CORIl y a quelques jours j'écoutais Jean-Michel Charpin, auteur d'un fameux rapport sur les retraites datant de 1999. Il était interrogé sur le manque de pertinence des projections du Conseil d'orientation des retraites. Une question plus que légitime, car le COR fait systématiquement ses "exercices de projections" avec des hypothèses de chômage totalement irréalistes, jamais atteintes depuis la fin des années 1970. Conséquence ces simulations deviennent rapidement obsolètes et il faut les refaire fréquemment.

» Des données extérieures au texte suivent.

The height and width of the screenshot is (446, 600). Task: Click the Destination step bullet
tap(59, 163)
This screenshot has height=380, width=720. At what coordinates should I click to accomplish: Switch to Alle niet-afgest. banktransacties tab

Pour Charpin, il ne s'agit pas d'erreurs de prévision, mais d'un choix politique délibéré. Selon lui, au début des années 2000 les syndicats suspectaient les pouvoirs publics de noircir à dessein la situation afin de légitimer les réformes des régimes par répartition. Aussi le choix fut fait de faire les exercices de projection financière avec des chiffres consensuels, convenant à tout le monde. Pour les autorités cela avait la vertu de montrer que, même avec des hypothèses de travail particulièrement favorables, le système par répartition souffrait de déséquilibres structurels.

Et Charpin d'ajouter que la chose étant progressivement entrée dans les esprits, on pourrait peut-être commencer à faire aujourd'hui des simulations avec des hypothèses réalistes.

C'est la première fois que j'entendais un haut fonctionnaire s'exprimer sur la question avec franchise et transparence. J'y vois le signe que les choses progressent... On pourra certes regretter que cela se fasse lentement, mais on va vers plus de transparence et c'est bien.